The limitations of this study are primarily as a result of the studies included to inform the cost–benefit trade-off. Patient selection varied, and a lack of details regarding exclusion criteria limited the applicability of the studies to a patient population. Moreover, there was heterogeneity in the study designs, with a number of retrospective studies being included. Many of these trials did not explicitly mention blinding of the investigators, which is another potential source for bias and limitation of this review. Inherently with the use of novel biomarkers, no preexisting widely accepted threshold exists, leading many studies to assess various diagnostic cutoff values. Without blinding the investigators to the results of the histology, this increases the scope for bias. Furthermore, these studies often employed ‘healthy’ controls to formulate the testing thresholds; however, minimal details were provided as to the demographics of these controls, as well as leading to the aforementioned issues regarding specificity. A further limitation of this type of review is the potential for publication bias. Whilst this was mitigated by conducting a thorough multi-database search, the presence of language and publication bias still persists.
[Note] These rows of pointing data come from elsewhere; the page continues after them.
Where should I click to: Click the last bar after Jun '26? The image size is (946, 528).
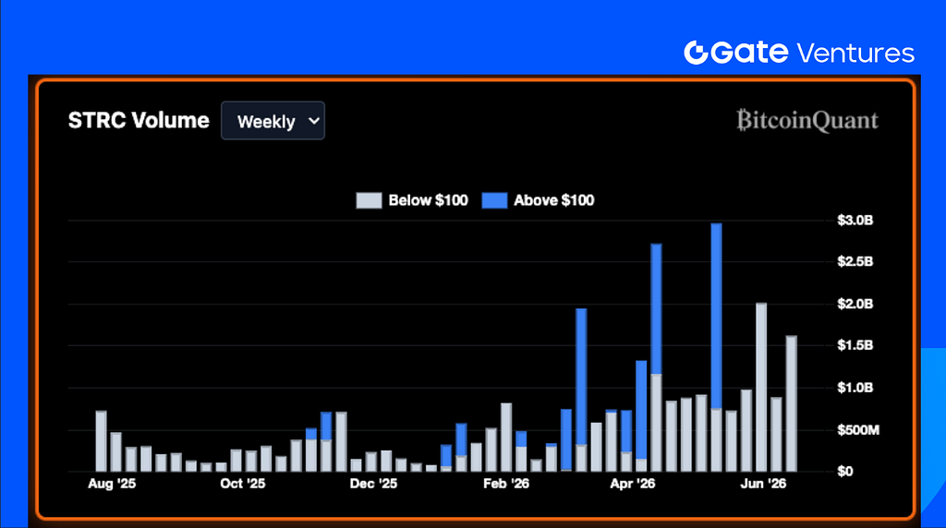pyautogui.click(x=791, y=403)
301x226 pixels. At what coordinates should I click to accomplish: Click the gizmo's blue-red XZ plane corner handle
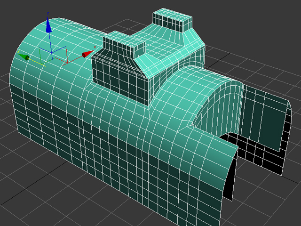point(65,48)
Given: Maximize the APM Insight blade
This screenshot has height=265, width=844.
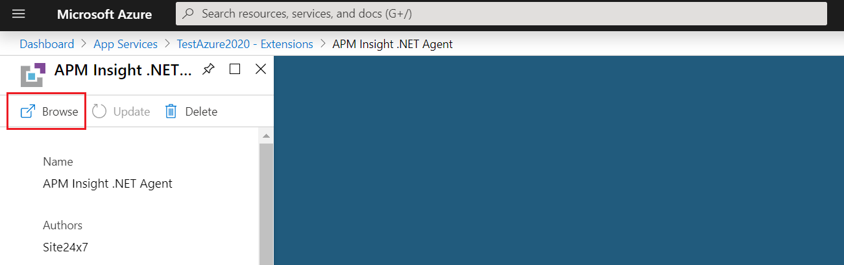Looking at the screenshot, I should point(235,69).
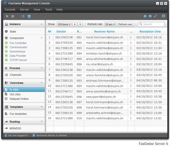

The results are further limited by the fact that the weighting was based upon the results of an online survey which had a response rate of 12.7 % and represented only surgeons affiliated with the EAES. Moreover, as the best overall marker changed with increasing the importance of sensitivity, the reliance upon the weighting system demonstrates how the conclusions would change depending on the opinions of the surgeons.

Conclusion

Appendicitis continues to pose a diagnostic challenge to emergency physicians and surgeons. Clinical impression remains a crucial tool in diagnosis, and treatment allocation in those with suspected appendicitis. As yet no biomarker has been shown to have sufficient diagnostic performance to be used in isolation clinically. This would suggest that further areas of research should focus upon the search for new novel diagnostic tests and the clinical utility of the tests, rather than repeat existing research into previously studied biomarkers. Through this approach, the accuracy of diagnosis of appendicitis can be enhanced, reducing the number of negative appendectomies performed, implied adverse impact to patients and treatment costs to hospitals.